The carriage 9 is provided by a frame-like member
having an aperture in its central portion, so that the box-like
head holder 20 opening upwardly is received in the aperture of
the carriage 9, as shown in Fig. 4. The head holder 20 is fixed to
the carriage 9 through screw bolts (not shown) provided in its
end portions which are opposite to each other as viewed in Y-axis
direction (i.e., in the secondary scanning direction). The head
holder 20 has opposite side walls 20e, 20f as its two side portions,
which are opposite to each other as viewed in the X-axis direction
(see Fig. 4). The front head unit 21 is located between the
opposite side walls 20e, 20f. The heat dissipater 15 is located in
the vicinity of one 20e of the opposite side walls 20e, 20f, while
the bubble discharger 26 is located in the vicinity of the other
side wall 20f.
The front head unit 21 is constituted principally by a
cavity unit 80 and a piezoelectric actuator 23 which is disposed
on an upper surface of the cavity unit 80. On an upper surface of
the piezoelectric actuator 23, a flexible flat cable 24 is disposed so
that a drive voltage can be applied to the piezoelectric actuator
23 through the flat cable 24. The flat cable 24 includes an end
portion 24b serving as its fixed portion at which the flat cable 24
is fixed to the piezoelectric actuator 23. The flat cable 24 further
includes a flexible portion 24c which has a high degree of
flexibility and extends upwardly form the upper surface of the
piezoelectric actuator 23, as shown in Fig. 13. The
above-described driver circuit 24a in the form of an integrated
circuit chip is disposed on this flexible portion 24c of the flat
cable 24. The flat cable 24 is removably connected at another end
portion thereof to another flexible flat cable (not shown), in a
known manner, which extends from a controller board (not
shown) held stationary within the housing 1.

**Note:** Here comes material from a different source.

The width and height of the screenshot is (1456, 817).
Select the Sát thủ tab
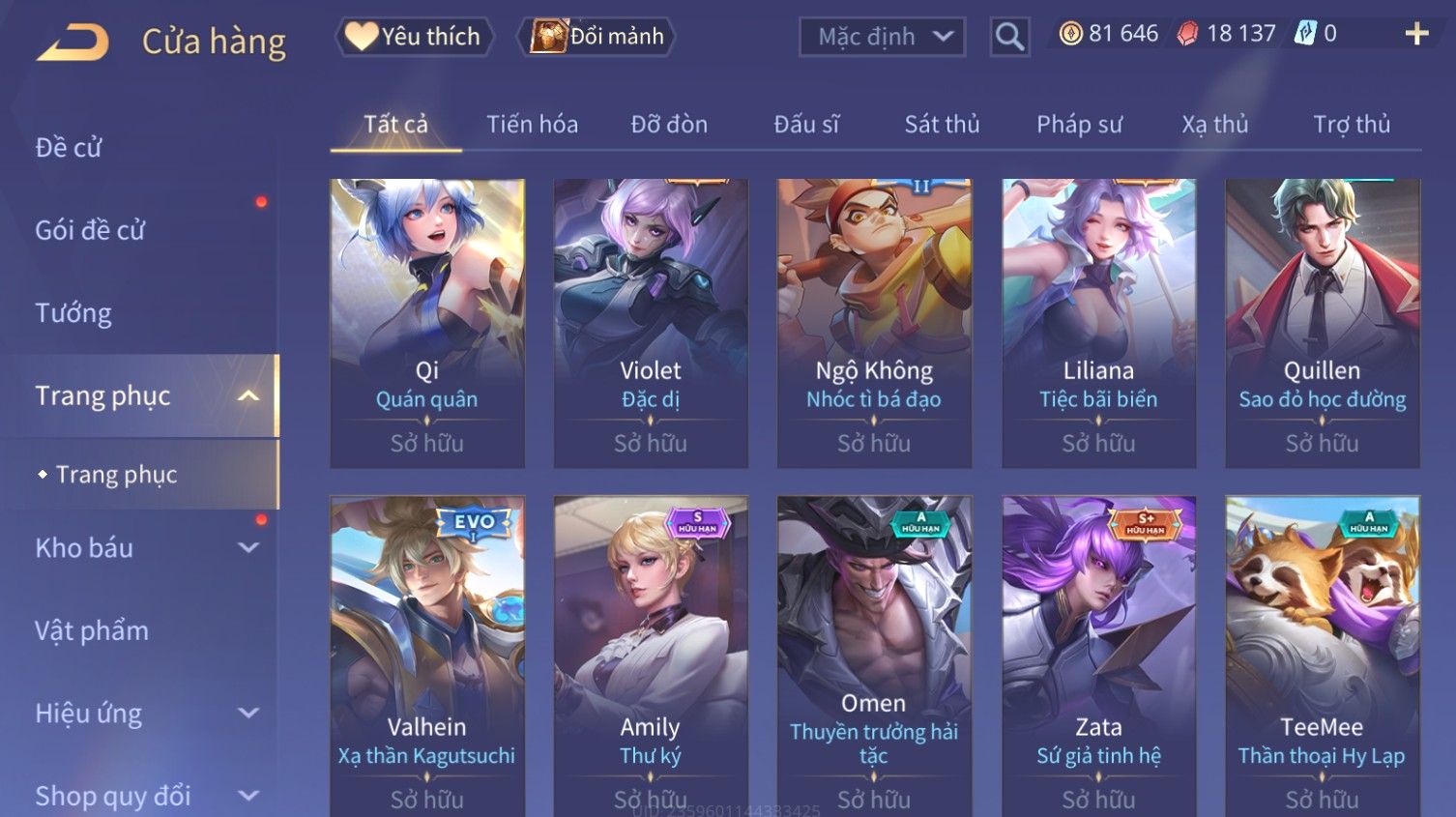942,125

The front head unit 21 has four ink inlets 81 located
in one of its end portions which are opposite to each other as
viewed in the Y-axis direction, as shown in Figs. 3 and 5. The
four ink inlets 81 open in the upper or inside surface of the front
head unit 21 (i.e., in the upper or inside surface of the cavity unit
80) such that the four color inks can be supplied into the cavity
unit 80 from the ink tanks 5, through the damper unit 13 and the
respective four ink inlets 81. In the present embodiment, the
piezoelectric actuator 23 has an outer contour which is smaller
than that of the cavity unit 80, so that the ink inlets 81 and an
peripheral portion of the inside surface of the cavity unit 80 are
not covered with the piezoelectric actuator 23 and the flat cable
24 which are disposed on the inside surface of the cavity unit 80.
The printer head 3 further includes a reinforcement
member 65 which is disposed on the inside surface of the front
head unit 21, such that the front head unit 21 is fixed relative to
the damper unit 13 and the head holder 20, with the
reinforcement member 65 being interposed therebetween, as
shown in Figs. 3 and 4. The front head unit 21 is disposed on one
of opposite sides of the reinforcement member 65, while the
damper unit 13 and the head holder 20 are disposed on the other
of the opposite sides of the reinforcement member 65. The
reinforcement member 65 is provided by a frame-like body
having an aperture 65d formed through a central portion thereof.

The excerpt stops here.